Ho gioito comunque per i miei compagni che sono riusciti ad andare a Londra ed hanno combattuto vincendo la loro sfida, magari non quella con la gara in sé per sé, ma quella contro sé stessi!”.

Pensi che il judo italiano sia all’avanguardia oppure un gradino dietro ad esempio a Giappone e Francia? 

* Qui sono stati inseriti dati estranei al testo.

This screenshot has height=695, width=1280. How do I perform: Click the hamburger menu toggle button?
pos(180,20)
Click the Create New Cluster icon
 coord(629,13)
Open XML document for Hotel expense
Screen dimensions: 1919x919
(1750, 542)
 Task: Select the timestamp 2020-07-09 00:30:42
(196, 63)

“Indubbiamente penso che i francesi ed i giapponesi siano più avanti rispetto a noi italiani; basti pensare ad un evento importante come il “Grande Slam” di Parigi, o quello di Tokyo, dove i biglietti per “Lo Spettacolo” sono solitamente esauriti parecchio tempo prima dello svolgimento delle competizioni, e ciò fa riflettere molto.
La visibilità che ha il judo in molti paesi, oltre che l’elite di Francia e Giappone, permette alle varie federazioni di investire in questo sport e di mandare gli atleti fuori dalla propria nazione per fare esperienze e così migliorare sensibilmente.
E’ difficile per me capacitarmi del fatto che in Italia, culla di numerosissimi talenti, non siamo in grado di pubblicizzare il judo al meglio perché siamo sempre e solo attenti a cosa succede la domenica pomeriggio negli stadi sparsi per la nostra penisola; ebbene perché non esserlo anche per altri sport, altrettanto belli, interessanti e ricchi di tradizione come il judo, o la scherma, o migliaia di altre attività?”.

Come ti sei avvicinato al judo e perché lo consiglieresti ad un ragazzino?

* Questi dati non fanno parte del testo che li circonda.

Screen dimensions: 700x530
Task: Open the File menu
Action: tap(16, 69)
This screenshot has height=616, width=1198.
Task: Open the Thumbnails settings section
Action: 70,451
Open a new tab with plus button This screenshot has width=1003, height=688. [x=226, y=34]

“È tutto iniziato per caso nel ’98, quando la palestra in cui mi divertivo un sacco facendo karate, si trasferì troppo lontana da San Mauro Torinese, luogo da cui provengo. Fui costretto così a cercare una nuova palestra convinto di voler continuare con il  karate ed allora entrai per caso all’Akiyama Settimo Torinese e incontrando per caso il Sig. Pierangelo Toniolo che ancora oggi è il mio allenatore, mi innamorai del judo tra giochi educativi, cadute e risate. Credo che siano proprio queste le tre principali caratteristiche che rendono il judo un’attività adatta a tutti. Inoltre vedo questo sport come palestra di vita poichè ti insegna a rialzarti immediatamente nei momenti brutti ed a non esaltarsi eccessivamente nei momenti più positivi e per questo lo consiglierei a tutti”.

Quali sono i tuoi obiettivi a breve/lungo termine?


“Quest’anno vorrei provare a conquistarmi la qualificazione  ai tre eventi più importanti della stagione: Campionati Europei,  Campionati Mondiali e Giochi del Mediterraneo. La battaglia sarà durissima e gli avversari, assai ostici, non vorranno di certo lasciare spazio per queste importantissime competizioni; il mio intento sarò quello di lottare per ottenere ottimi risultati ed un po’ di gloria a livello internazionale.
Le Olimpiadi, per quanto riguarda il lungo termine, sono l’obiettivo finale, quindi posso affermare con convinzione e consapevolezza che è lì che voglio arrivare; i duri allenamenti e la fatica non mi spaventano, ma ci sono anche altre componenti fondamentali che spero di avere per salire fin lassù in cima, dove pochissimi judoka sono arrivati.”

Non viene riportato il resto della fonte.